Required task: Copy out all of the items below, requests included, and shift every coordinate in the answers by adding 107 to each number. Leave the pictures out of your copy.

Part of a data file

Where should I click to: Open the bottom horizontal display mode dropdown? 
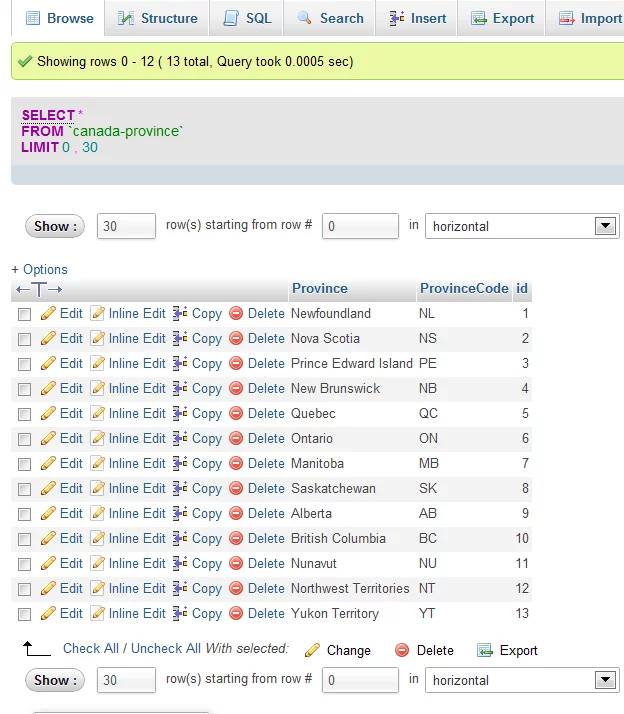pyautogui.click(x=521, y=680)
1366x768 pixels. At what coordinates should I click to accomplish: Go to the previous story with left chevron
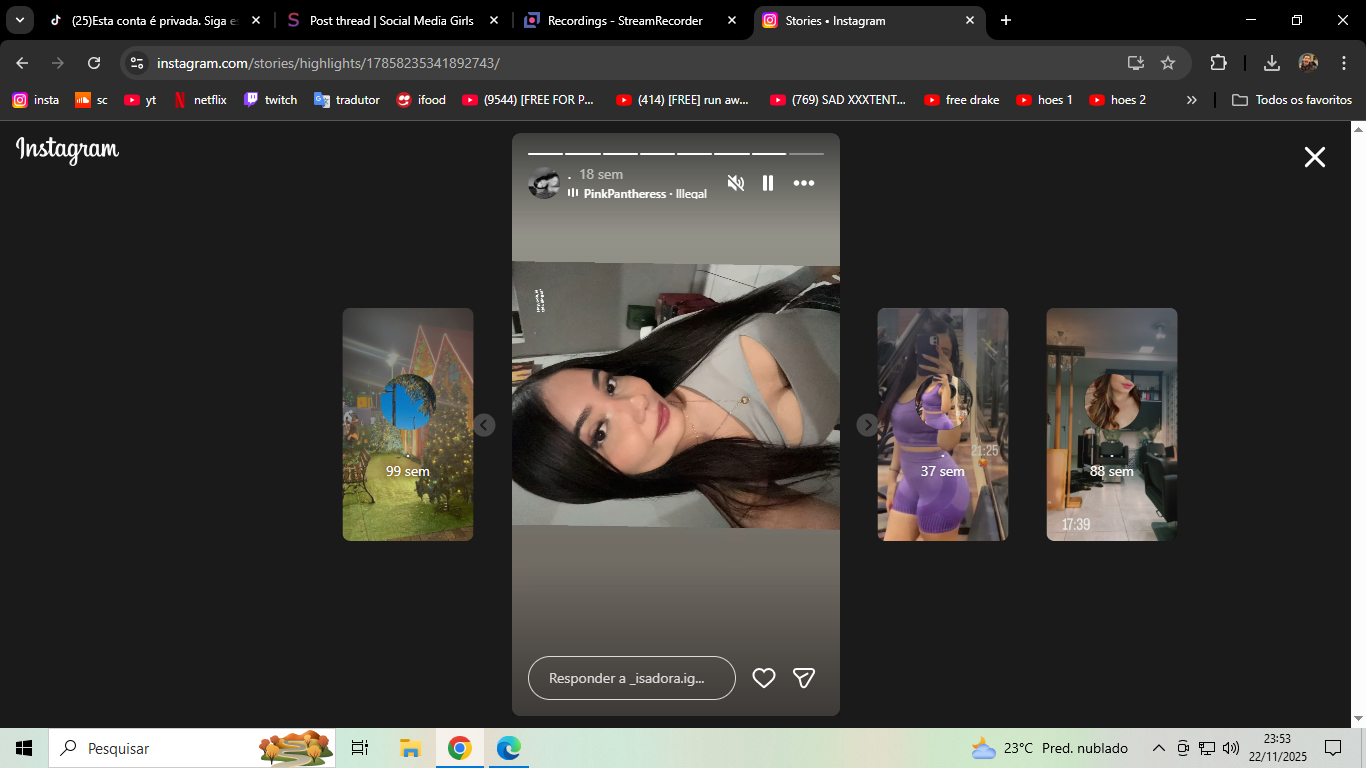[x=484, y=425]
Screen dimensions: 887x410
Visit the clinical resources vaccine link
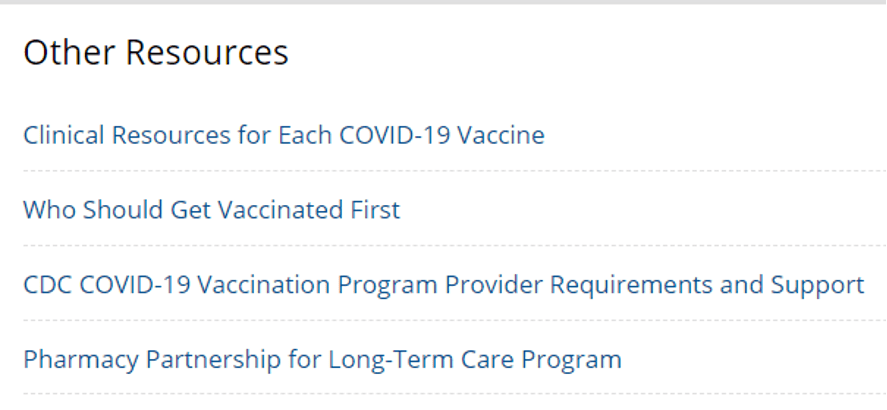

Output for this task:
Where should I click to: Open the bottom horizontal display mode dropdown? 
pyautogui.click(x=628, y=787)
1366x768 pixels. At what coordinates should I click to accomplish: Go to the previous story with left chevron
[x=591, y=532]
Screen dimensions: 887x410
Visit the clinical resources vaccine link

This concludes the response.